Déontologie : Les avis "irréguliers" et "sans fondement juridique" du barreau de Paris

Ordre des avocats de Paris

Dans un avis qualifié de « strictement confidentiel » dont LexTimes a pu prendre connaissance, la commission de la déontologie du barreau de Paris chargée des « incompatibilités et des conflits d’intérêts » considère qu’un avocat ne peut, en application des dispositions de l’article 4 du règlement intérieur national de la profession, être « témoin de faits s’étant déroulés dans le cadre de son exercice professionnel » et qu’elle ne peut « accepter » qu’il maintienne « sa défense [que] pour la période postérieure à son départ du cabinet […], soit à partir du mois de mai 1995 », le maintien pour la période antérieure à 1995 serait constitutive d’un « manquement ».

En l’espèce, poursuivie devant le conseil de prud’hommes de Paris par son « chauffeur-coursier » qui n’a eu, pour tout « salaire », pendant plus de 25 ans, que la jouissance de trois chambres de service au cinquième étage d’un immeuble sans ascenseur et qui se dit avoir été « exploité comme un nègre sous la colonisation », une avocate septuagénaire s’est « interrogée » sur « la compatibilité » de l’intervention, en mars 2017, devant la juridiction prud’homale, d’un confrère qui a partagé, entre 1993 et 1995, ses locaux de l’avenue Foch en tant que stagiaire-locataire.

Dans un avis daté du 3 octobre 2017 « strictement confidentiel au regard d’un usage constant et ancien et qu’il ne peut d’aucune manière être communiqué à [des] clients, à des tiers ou à des juridictions », signé par son secrétaire, Jérôme Martin, et transmis le lendemain à l’avocat concerné via une messagerie publique Google non sécurisée, la commission de déontologie considère qu’au regard « des règles régissant le conflit d’intérêts, conformément aux dispositions de l’article 4 du règlement intérieur national, [l’avocat du chauffeur-coursier de l’avocate esclavagiste] ne peut être témoin des faits s’étant déroulés dans le cadre de son exercice professionnel » et « si » elle « peut accepter qu’il maintienne sa défense, celle-ci sera nécessairement concentrée sur la période postérieure à son départ du cabinet de Mme Dussans, soit à partir du mois de mai 1995 ». Son maintien dans la défense du chauffeur-coursier pour la « période antérieure à 1995 », affirme sans ambages la commission de déontologie du barreau de Paris, serait « constitutive d’un manquement qui […] donnerait lieu à transmission à l’autorité de poursuite ».

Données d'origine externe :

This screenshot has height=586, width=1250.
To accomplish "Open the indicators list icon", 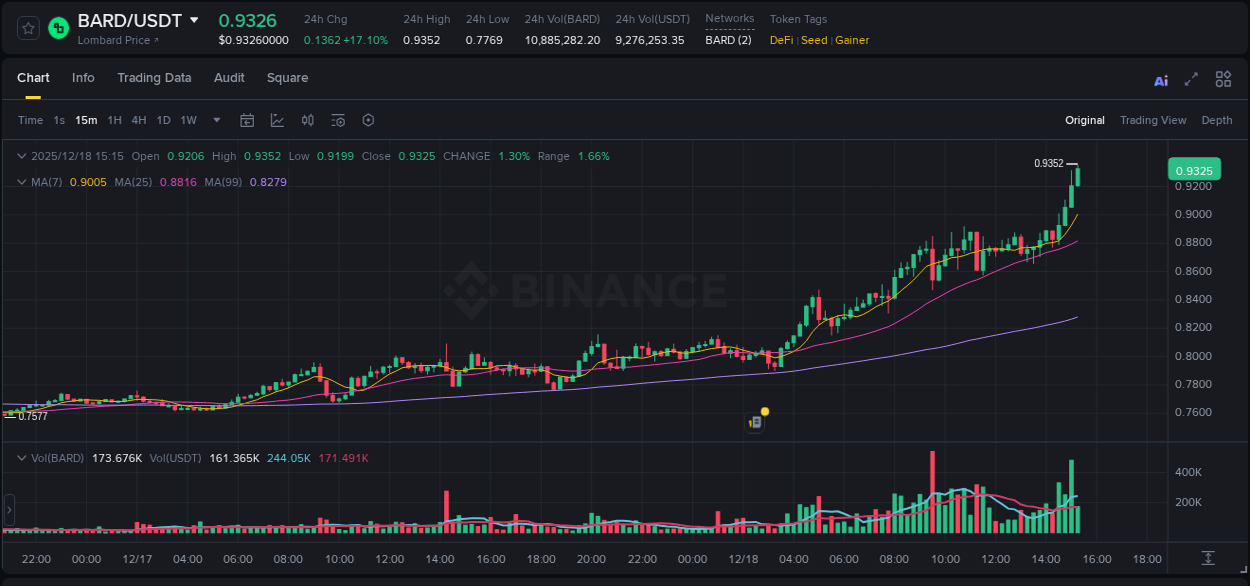I will tap(338, 120).
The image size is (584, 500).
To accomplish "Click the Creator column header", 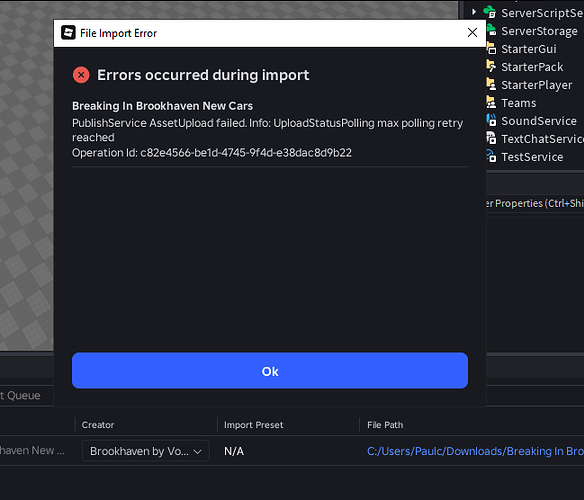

La commission dont Me Jérôme Martin assure le secrétariat commet toutefois une double erreur qui mérite qu’une certaine publicité soit donnée à cette affaire. D’une part, dans un arrêt de 2011 abondamment commenté, la juridiction suprême a dit pour droit que « les échanges entre les avocats et les autorités ordinales ne sont pas confidentiels »Civ. 1e, 22 sept. 2011, n° 10-21219, bâtonnier de Paris c/ Alfredo Allegra. et, d’autre part, dans un autre arrêt, également de 2011, de la cour d’appel de Paris, il a été jugé que cette commission dite de déontologie n’a ni légitimité ni pouvoirParis, ch. 2-1, 8 déc. 2011, n° 11/05268 et 11/05269, Pieri c/ conseil de l’ordre des avocats de Paris..

Dans cet arrêt de décembre 2011, la cour d’appel de Paris a considéré, dans un dossier où il était demandé à un avocat de se déporter sans autre forme de procès, que la commission de la déontologie du barreau de Paris est « une structure dépourvue de légitimité pour pouvoir imposer à un avocat, sous peine de sanctions, d’abandonner, contre toute règle, son client », il ne peut s’agir, indique-t-elle, quelle que soit son appellation, que « d’instances préparatoires des "délibérations" ou des "décisions" prises par le conseil de l’ordre soumises, elles, à recours de l’avocat qui en est le destinataire et qui s’estime lésé ».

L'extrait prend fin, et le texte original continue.